▸ **GIVEN INSTRUCTION**:
Please reproduce the records below word for word, with every line in its original order and nothing added or left out.

▸ **INPUT DATA**:
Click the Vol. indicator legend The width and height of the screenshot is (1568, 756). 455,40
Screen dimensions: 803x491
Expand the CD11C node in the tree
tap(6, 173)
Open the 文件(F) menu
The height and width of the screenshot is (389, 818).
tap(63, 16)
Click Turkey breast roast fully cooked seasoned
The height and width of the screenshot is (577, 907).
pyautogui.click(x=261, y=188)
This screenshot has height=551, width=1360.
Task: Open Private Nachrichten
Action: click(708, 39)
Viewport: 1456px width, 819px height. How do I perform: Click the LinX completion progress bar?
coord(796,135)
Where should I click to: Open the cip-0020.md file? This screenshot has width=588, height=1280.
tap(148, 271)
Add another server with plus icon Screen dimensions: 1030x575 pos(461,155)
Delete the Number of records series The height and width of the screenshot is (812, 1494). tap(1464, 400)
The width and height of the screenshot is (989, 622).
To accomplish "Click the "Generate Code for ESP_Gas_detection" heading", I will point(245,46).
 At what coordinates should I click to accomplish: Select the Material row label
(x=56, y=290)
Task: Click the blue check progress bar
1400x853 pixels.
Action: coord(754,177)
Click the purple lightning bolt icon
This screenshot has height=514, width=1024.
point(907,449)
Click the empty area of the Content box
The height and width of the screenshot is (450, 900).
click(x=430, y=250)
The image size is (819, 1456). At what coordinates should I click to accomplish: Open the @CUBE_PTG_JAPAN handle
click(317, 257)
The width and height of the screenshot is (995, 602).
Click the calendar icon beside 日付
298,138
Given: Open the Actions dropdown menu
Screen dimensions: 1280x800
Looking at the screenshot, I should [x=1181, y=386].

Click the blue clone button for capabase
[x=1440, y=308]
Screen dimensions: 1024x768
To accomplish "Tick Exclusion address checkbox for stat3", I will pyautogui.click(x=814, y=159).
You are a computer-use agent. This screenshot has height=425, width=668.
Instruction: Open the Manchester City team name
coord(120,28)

▸ **EXERCISE ANSWER**:
Click the Vol. indicator legend The width and height of the screenshot is (1568, 756). 455,40
Screen dimensions: 803x491
Expand the CD11C node in the tree
tap(6, 173)
Open the 文件(F) menu
The height and width of the screenshot is (389, 818).
tap(63, 16)
Click Turkey breast roast fully cooked seasoned
The height and width of the screenshot is (577, 907).
pyautogui.click(x=261, y=188)
This screenshot has height=551, width=1360.
Task: Open Private Nachrichten
Action: click(708, 39)
Viewport: 1456px width, 819px height. How do I perform: Click the LinX completion progress bar?
coord(796,135)
Where should I click to: Open the cip-0020.md file? This screenshot has width=588, height=1280.
tap(148, 271)
Add another server with plus icon Screen dimensions: 1030x575 pos(461,155)
Delete the Number of records series The height and width of the screenshot is (812, 1494). tap(1464, 400)
The width and height of the screenshot is (989, 622).
To accomplish "Click the "Generate Code for ESP_Gas_detection" heading", I will point(245,46).
 At what coordinates should I click to accomplish: Select the Material row label
(x=56, y=290)
Task: Click the blue check progress bar
1400x853 pixels.
Action: coord(754,177)
Click the purple lightning bolt icon
This screenshot has height=514, width=1024.
point(907,449)
Click the empty area of the Content box
The height and width of the screenshot is (450, 900).
click(x=430, y=250)
The image size is (819, 1456). At what coordinates should I click to accomplish: Open the @CUBE_PTG_JAPAN handle
click(317, 257)
The width and height of the screenshot is (995, 602).
Click the calendar icon beside 日付
298,138
Given: Open the Actions dropdown menu
Screen dimensions: 1280x800
Looking at the screenshot, I should [x=1181, y=386].

Click the blue clone button for capabase
[x=1440, y=308]
Screen dimensions: 1024x768
To accomplish "Tick Exclusion address checkbox for stat3", I will pyautogui.click(x=814, y=159).
You are a computer-use agent. This screenshot has height=425, width=668.
Instruction: Open the Manchester City team name
coord(120,28)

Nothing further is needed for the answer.